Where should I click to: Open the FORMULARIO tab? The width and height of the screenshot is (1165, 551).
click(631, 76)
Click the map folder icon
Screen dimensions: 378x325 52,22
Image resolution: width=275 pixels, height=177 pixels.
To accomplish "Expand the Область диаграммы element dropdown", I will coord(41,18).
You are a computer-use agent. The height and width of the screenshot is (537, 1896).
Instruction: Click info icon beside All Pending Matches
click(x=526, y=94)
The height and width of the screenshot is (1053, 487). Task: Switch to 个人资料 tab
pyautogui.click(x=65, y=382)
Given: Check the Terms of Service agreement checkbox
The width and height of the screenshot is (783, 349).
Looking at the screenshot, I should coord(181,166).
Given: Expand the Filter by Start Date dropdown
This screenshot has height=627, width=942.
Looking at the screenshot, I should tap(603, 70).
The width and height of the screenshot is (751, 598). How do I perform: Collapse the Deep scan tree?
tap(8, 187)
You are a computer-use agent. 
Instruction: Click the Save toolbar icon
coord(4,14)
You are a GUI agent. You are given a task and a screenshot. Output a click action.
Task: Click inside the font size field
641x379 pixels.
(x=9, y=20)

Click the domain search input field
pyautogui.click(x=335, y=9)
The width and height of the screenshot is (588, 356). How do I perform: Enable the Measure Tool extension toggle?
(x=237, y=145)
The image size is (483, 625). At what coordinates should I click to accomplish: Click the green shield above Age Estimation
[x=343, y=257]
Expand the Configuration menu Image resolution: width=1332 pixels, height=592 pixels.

====

> [What is being asked]
Your answer should hold the line with "Task: Click inside the font size field" and each line after it to the end of the data, retyped exactly. Include no other lines.

> [Exercise output]
Task: Click inside the font size field
641x379 pixels.
(x=9, y=20)

Click the domain search input field
pyautogui.click(x=335, y=9)
The width and height of the screenshot is (588, 356). How do I perform: Enable the Measure Tool extension toggle?
(x=237, y=145)
The image size is (483, 625). At what coordinates should I click to accomplish: Click the green shield above Age Estimation
[x=343, y=257]
Expand the Configuration menu Image resolution: width=1332 pixels, height=592 pixels.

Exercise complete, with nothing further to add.